▸ **Task requirements**
For the lines from the one with "Open the 显示所有项目 dropdown" to the end of the listing below, both ends included, give an exact copy and nothing more. Do not copy pictures.

————

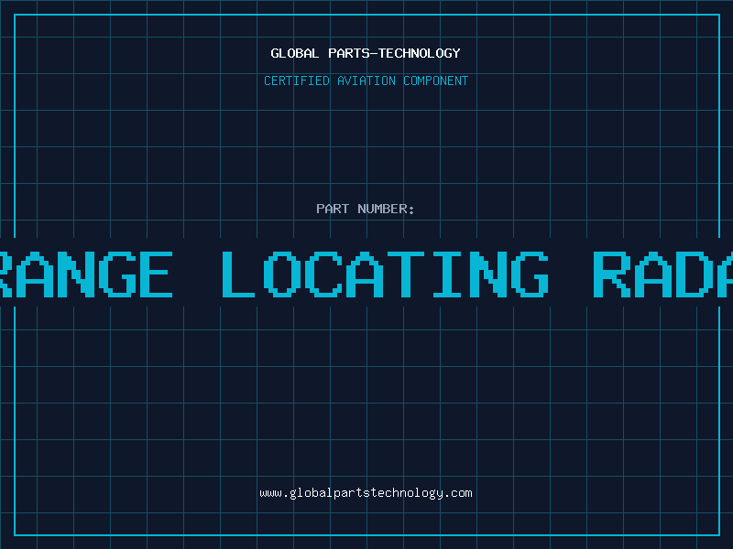This screenshot has width=733, height=549.
Task: Click the large word RANGE
Action: coord(86,273)
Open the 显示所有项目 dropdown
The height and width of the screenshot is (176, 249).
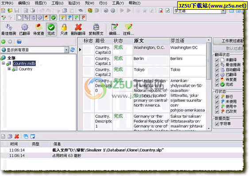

————

▸ **Reply**
Open the 显示所有项目 dropdown
The height and width of the screenshot is (176, 249).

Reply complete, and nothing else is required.